### [TASK DESCRIPTION]
Begin at the line containing "Where should I" and reproduce every line through the end of the entries below. Nothing else should appear.

##### DATA IN THIS EXERCISE #####

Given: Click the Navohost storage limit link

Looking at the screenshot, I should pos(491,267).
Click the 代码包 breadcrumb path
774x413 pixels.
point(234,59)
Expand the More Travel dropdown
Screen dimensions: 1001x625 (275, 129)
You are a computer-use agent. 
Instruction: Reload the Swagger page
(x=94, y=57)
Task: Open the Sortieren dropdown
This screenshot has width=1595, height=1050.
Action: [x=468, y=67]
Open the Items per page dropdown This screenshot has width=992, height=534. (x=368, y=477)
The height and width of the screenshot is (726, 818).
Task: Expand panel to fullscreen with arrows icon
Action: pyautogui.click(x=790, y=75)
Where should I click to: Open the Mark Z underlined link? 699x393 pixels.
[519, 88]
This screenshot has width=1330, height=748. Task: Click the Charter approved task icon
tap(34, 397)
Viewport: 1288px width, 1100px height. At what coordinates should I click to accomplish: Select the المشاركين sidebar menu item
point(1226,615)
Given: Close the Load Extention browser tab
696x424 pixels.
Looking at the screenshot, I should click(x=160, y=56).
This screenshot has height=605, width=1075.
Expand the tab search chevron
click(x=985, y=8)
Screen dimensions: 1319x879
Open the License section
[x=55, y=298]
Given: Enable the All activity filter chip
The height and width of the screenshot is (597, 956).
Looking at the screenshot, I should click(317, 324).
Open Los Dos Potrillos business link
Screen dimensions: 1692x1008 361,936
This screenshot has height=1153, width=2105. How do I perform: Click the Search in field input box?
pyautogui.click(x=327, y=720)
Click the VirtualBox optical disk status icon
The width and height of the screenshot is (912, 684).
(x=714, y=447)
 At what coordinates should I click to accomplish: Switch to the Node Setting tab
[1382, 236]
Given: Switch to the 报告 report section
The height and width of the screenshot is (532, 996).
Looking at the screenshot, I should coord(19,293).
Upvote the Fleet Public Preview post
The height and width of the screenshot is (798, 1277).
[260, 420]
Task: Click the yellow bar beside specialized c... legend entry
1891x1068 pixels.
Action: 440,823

#####

### [WRITTEN REPLY]
Where should I click to: Open the Mark Z underlined link? 699x393 pixels.
[519, 88]
This screenshot has width=1330, height=748. Task: Click the Charter approved task icon
tap(34, 397)
Viewport: 1288px width, 1100px height. At what coordinates should I click to accomplish: Select the المشاركين sidebar menu item
point(1226,615)
Given: Close the Load Extention browser tab
696x424 pixels.
Looking at the screenshot, I should click(x=160, y=56).
This screenshot has height=605, width=1075.
Expand the tab search chevron
click(x=985, y=8)
Screen dimensions: 1319x879
Open the License section
[x=55, y=298]
Given: Enable the All activity filter chip
The height and width of the screenshot is (597, 956).
Looking at the screenshot, I should click(317, 324).
Open Los Dos Potrillos business link
Screen dimensions: 1692x1008 361,936
This screenshot has height=1153, width=2105. How do I perform: Click the Search in field input box?
pyautogui.click(x=327, y=720)
Click the VirtualBox optical disk status icon
The width and height of the screenshot is (912, 684).
(x=714, y=447)
 At what coordinates should I click to accomplish: Switch to the Node Setting tab
[1382, 236]
Given: Switch to the 报告 report section
The height and width of the screenshot is (532, 996).
Looking at the screenshot, I should coord(19,293).
Upvote the Fleet Public Preview post
The height and width of the screenshot is (798, 1277).
[260, 420]
Task: Click the yellow bar beside specialized c... legend entry
1891x1068 pixels.
Action: 440,823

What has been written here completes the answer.